WHAT YOU WILL DO: Beginning with the line where "You are a computer-use agent." appears, restate each line word for word until the data ends. Pictures do not go in.

[[ DATA FOR THE TASK, beginning ]]

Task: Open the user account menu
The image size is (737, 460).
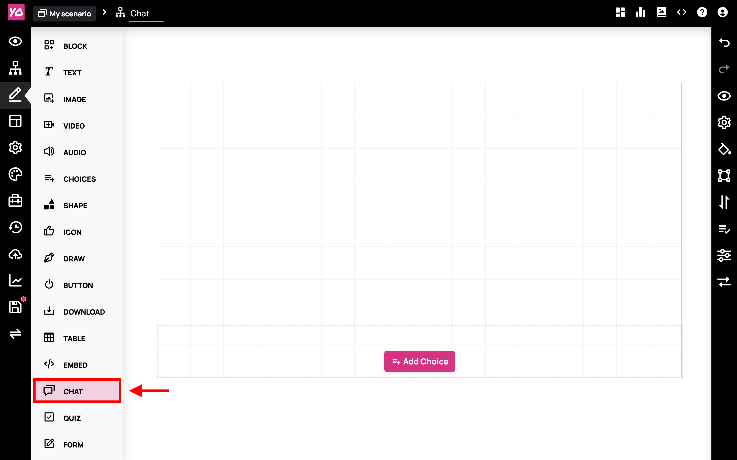Action: pyautogui.click(x=722, y=12)
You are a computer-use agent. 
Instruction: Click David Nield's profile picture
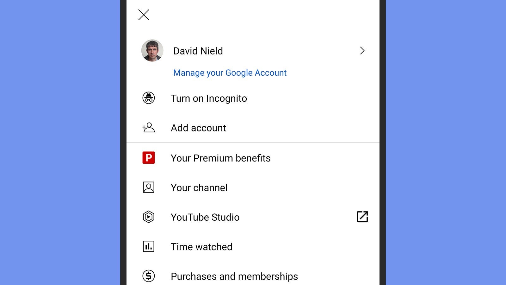(152, 51)
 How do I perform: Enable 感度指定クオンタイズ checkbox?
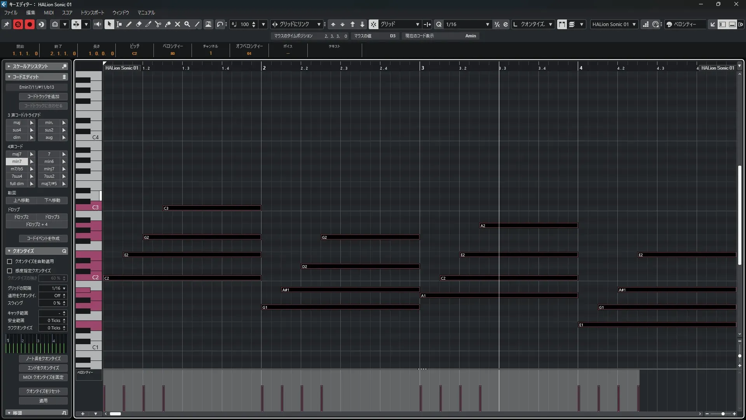10,271
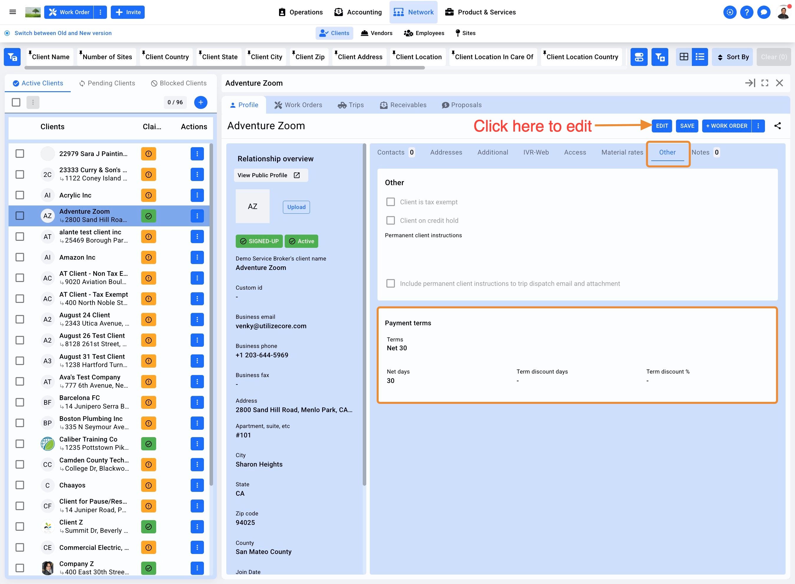Open the chat messages icon
Screen dimensions: 795x584
[x=764, y=12]
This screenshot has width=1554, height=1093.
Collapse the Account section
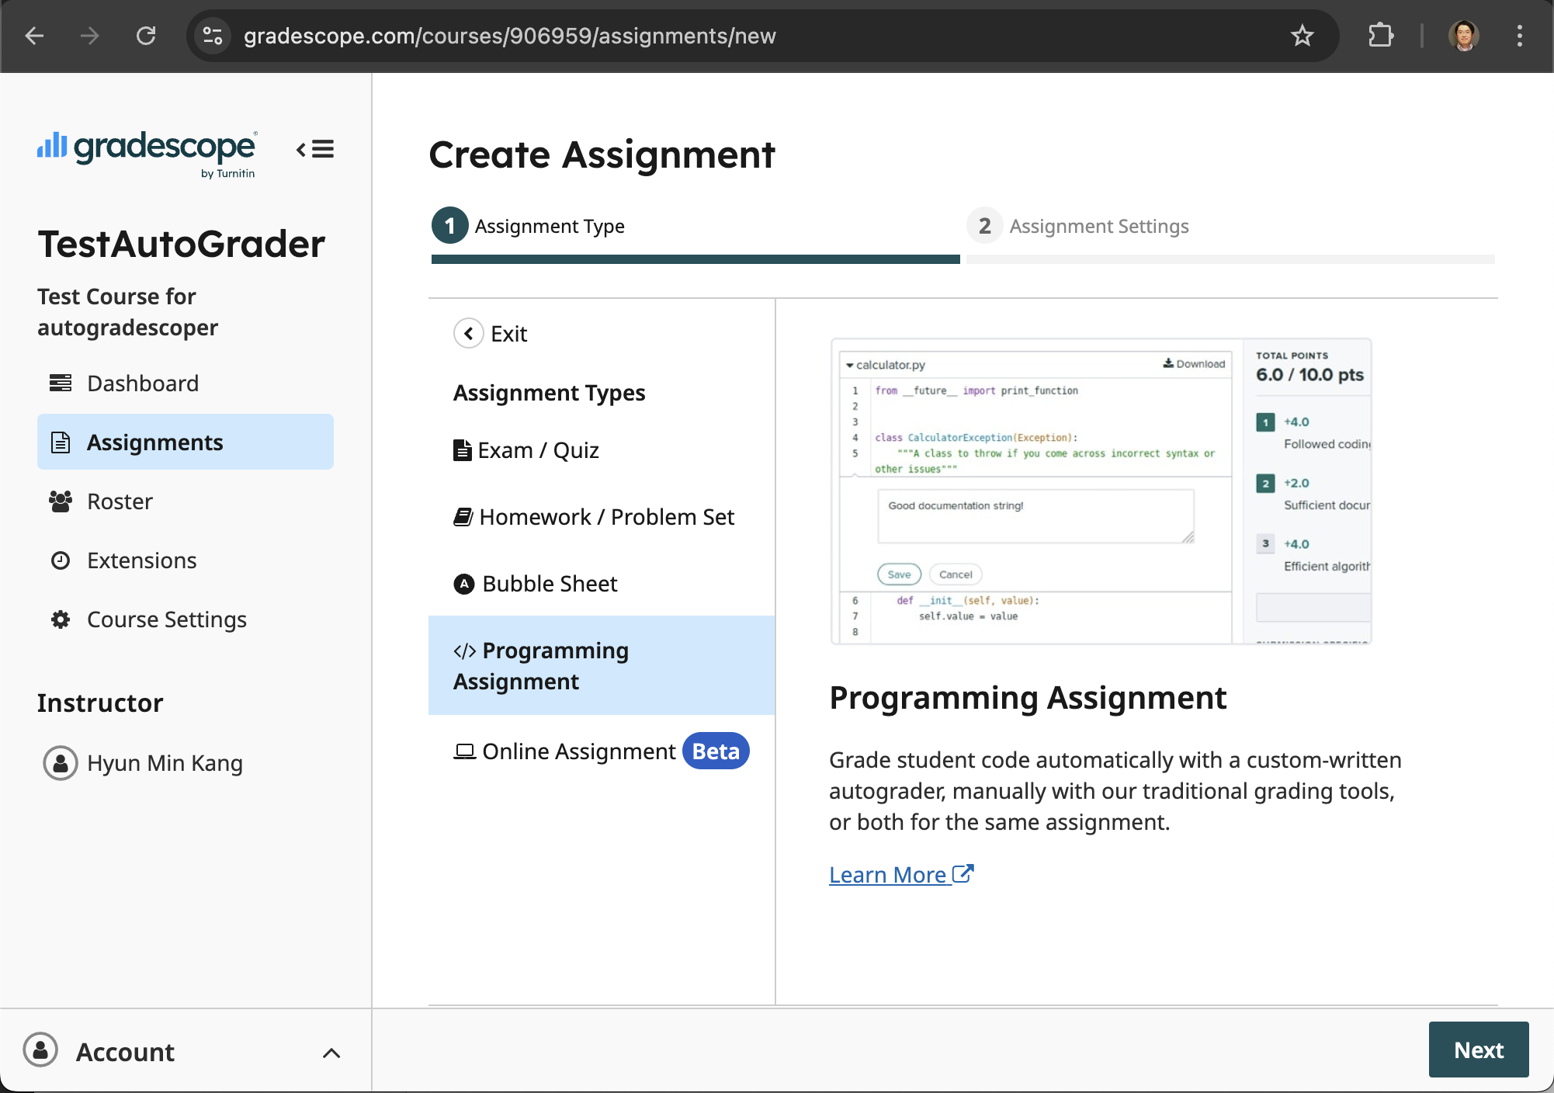coord(331,1053)
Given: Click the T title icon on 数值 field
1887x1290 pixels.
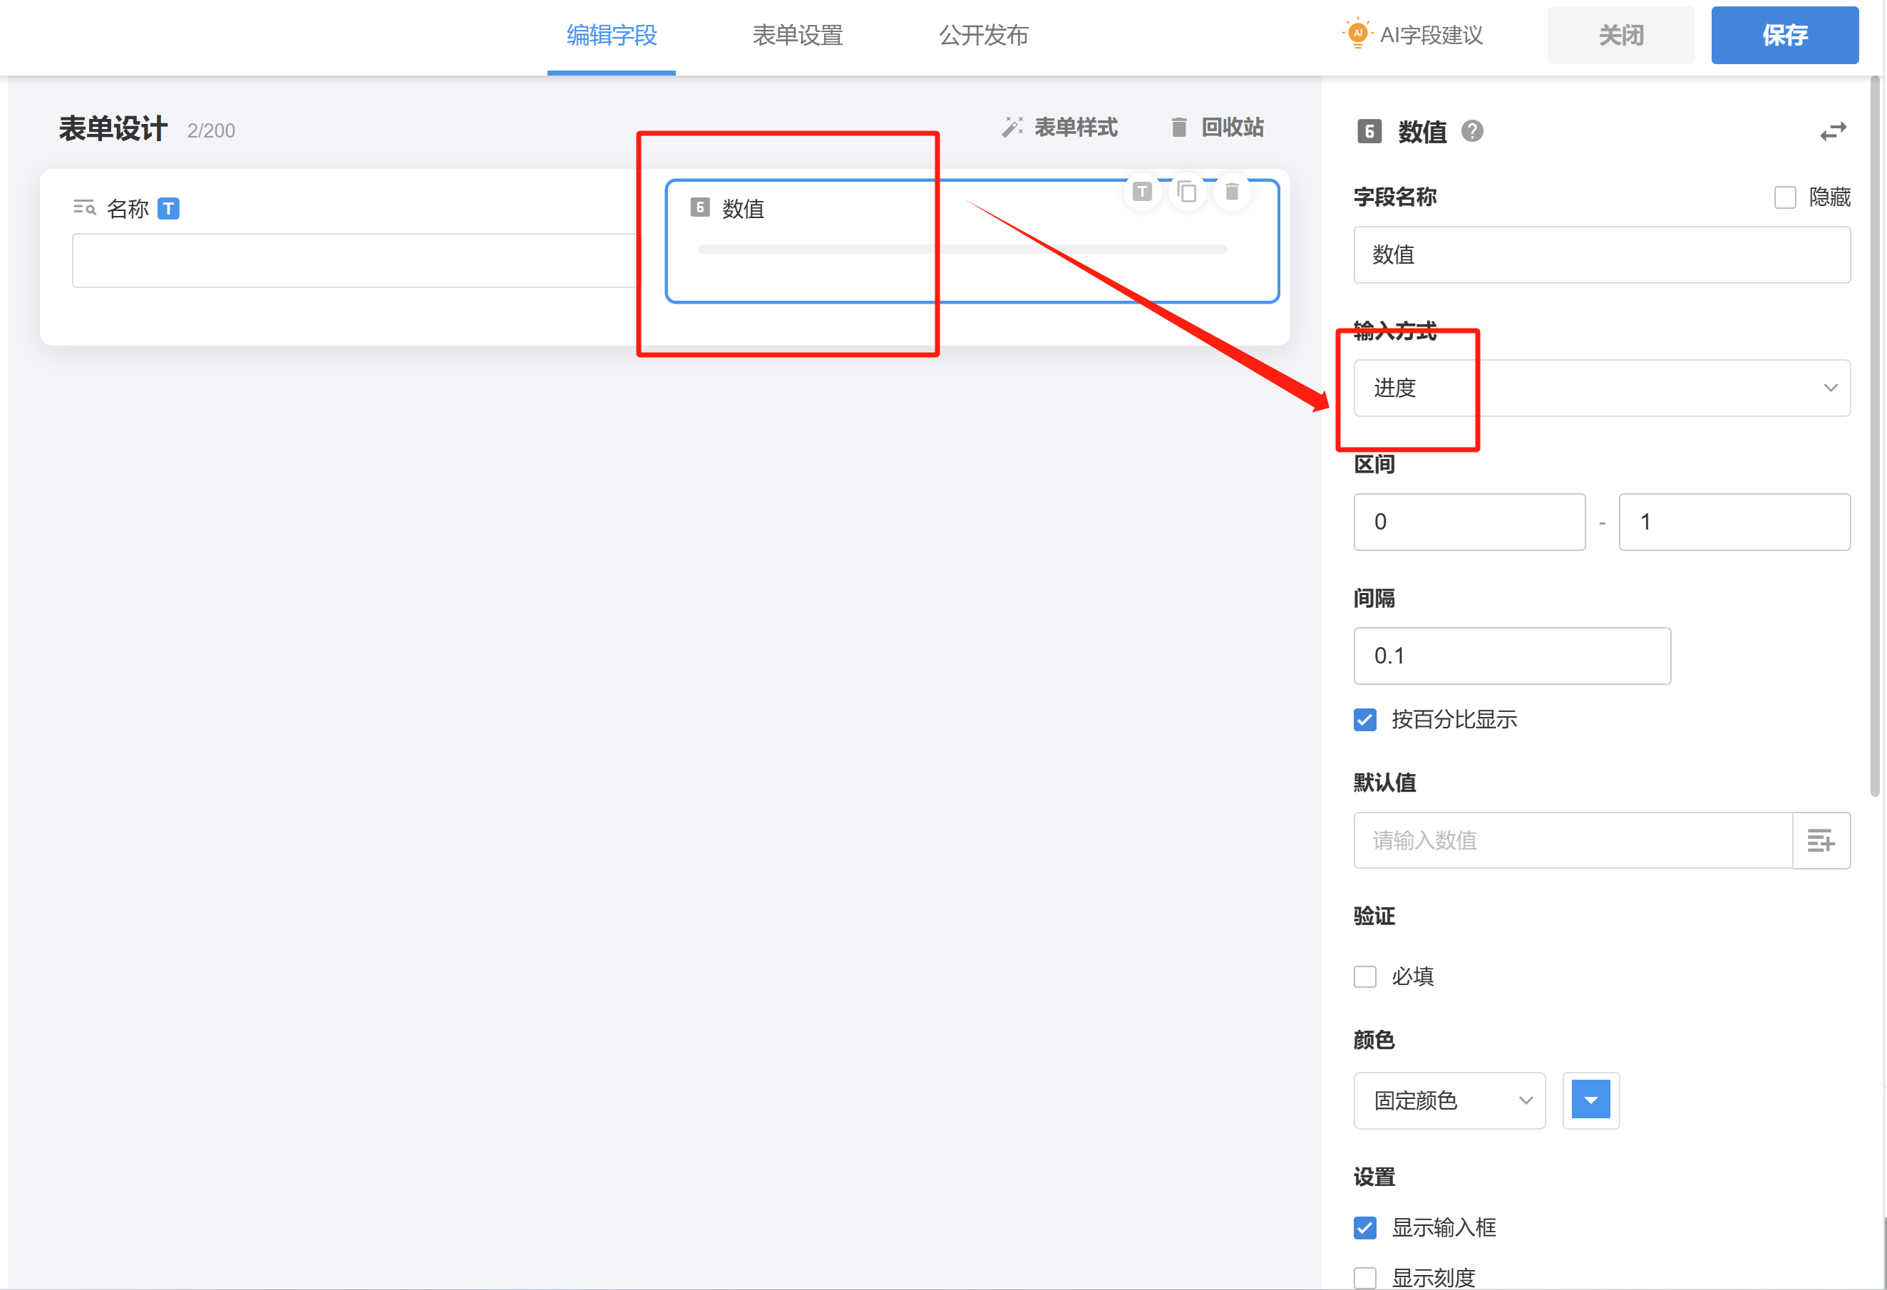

[[ DATA FOR THE TASK, end ]]

TASK OUTPUT:
You are a computer-use agent. 
Instruction: Click David Nield's profile picture
(152, 51)
 How do I perform: Enable 感度指定クオンタイズ checkbox?
10,271
Open the chat messages icon
Screen dimensions: 795x584
[x=764, y=12]
This screenshot has width=1554, height=1093.
Collapse the Account section
coord(331,1053)
Given: Click the T title icon on 数值 field
1887x1290 pixels.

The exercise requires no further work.